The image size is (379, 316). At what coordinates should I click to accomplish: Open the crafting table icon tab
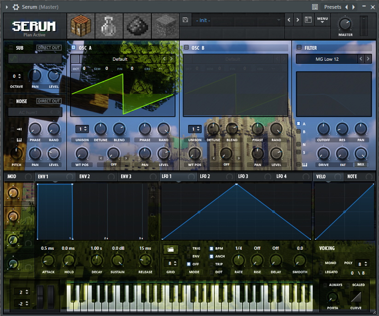point(81,26)
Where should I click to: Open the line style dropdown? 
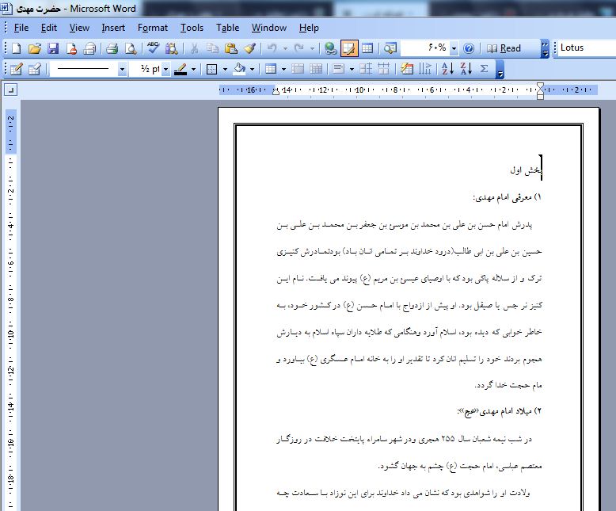click(122, 70)
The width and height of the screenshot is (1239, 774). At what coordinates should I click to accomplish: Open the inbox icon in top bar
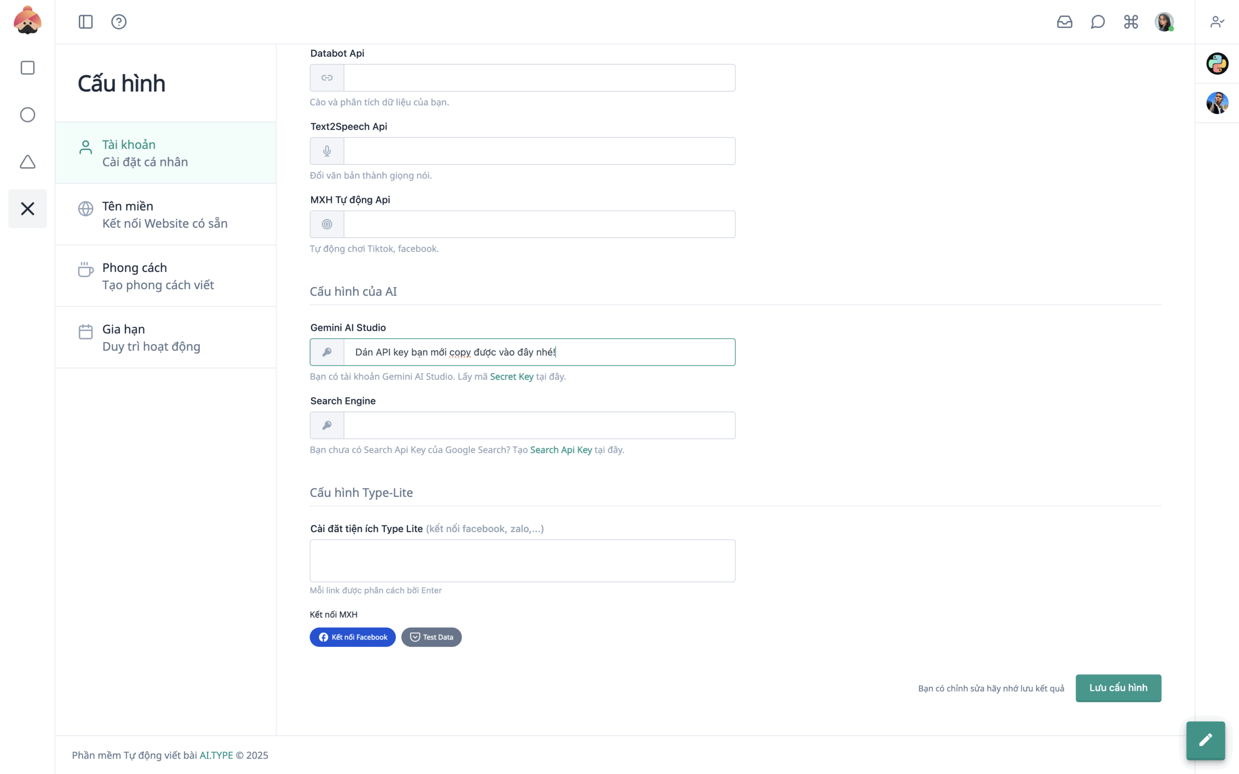pyautogui.click(x=1065, y=22)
***
What the task requires »
Word for word, write out each of the records, but not the pictures.

Output of the exercise »
The image size is (379, 316). At what coordinates should I click to accomplish: Open the crafting table icon tab
point(81,26)
Where should I click to: Open the line style dropdown? 
click(122, 70)
The width and height of the screenshot is (1239, 774). At what coordinates should I click to accomplish: Open the inbox icon in top bar
pyautogui.click(x=1065, y=22)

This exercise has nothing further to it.